# See http://www.robotstxt.org/wc/norobots.html for documentation on how to use the robots.txt file
# Mainly to reduce server load from bots, we block pages which are actions, and
# searches. We also block /feed/, as RSS readers (rightly, I think) don't seem
# to check robots.txt.
# Note: Can delay Bing's crawler with:
# Crawl-delay: 1
# http://www.bing.com/community/blogs/webmaster/archive/2009/08/10/crawl-delay-and-the-bing-crawler-msnbot.aspx
# This file uses the non-standard extension characters * and $, which are supported by Google and Yahoo!

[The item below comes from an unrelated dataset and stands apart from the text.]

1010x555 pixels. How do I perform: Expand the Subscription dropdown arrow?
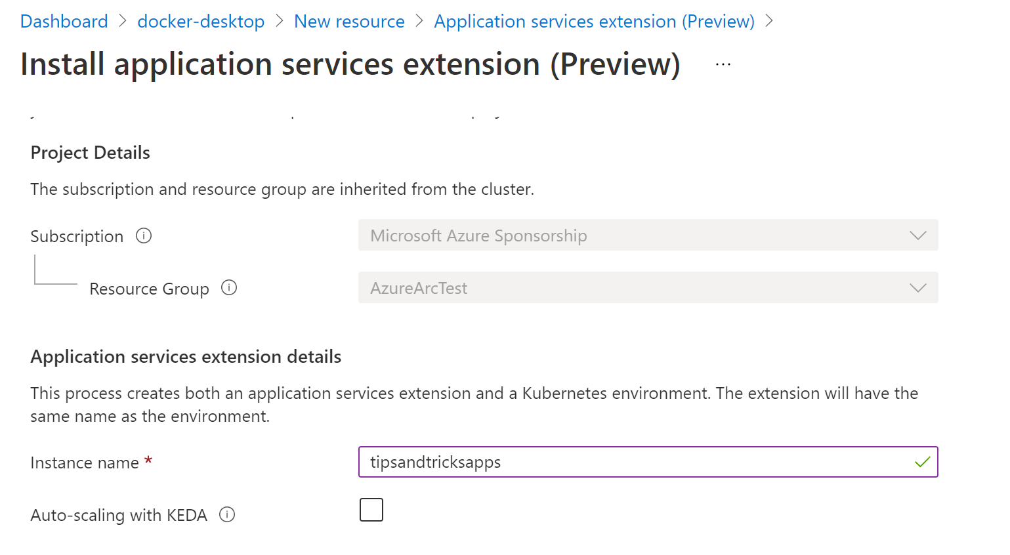pos(917,236)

# http://code.google.com/web/controlcrawlindex/docs/robots_txt.html
# http://help.yahoo.com/l/us/yahoo/search/webcrawler/slurp-02.html
User-agent: *
Disallow: */annotate/
Disallow: */new/
Disallow: */search/
Disallow: */similar/
Disallow: */track/
Disallow: */upload/
Disallow: */user/contact/
Disallow: */feed/
Disallow: */profile/
Disallow: */signin
Disallow: */request/*/response/
Disallow: */body/*/view_email$
# The following adding Jan 2012 to stop robots crawling pages
# generated in error (see
# https://github.com/mysociety/alaveteli/issues/311). Can be removed
# later in 2012 when the error pages have been dropped from the index
Disallow: *.json.j*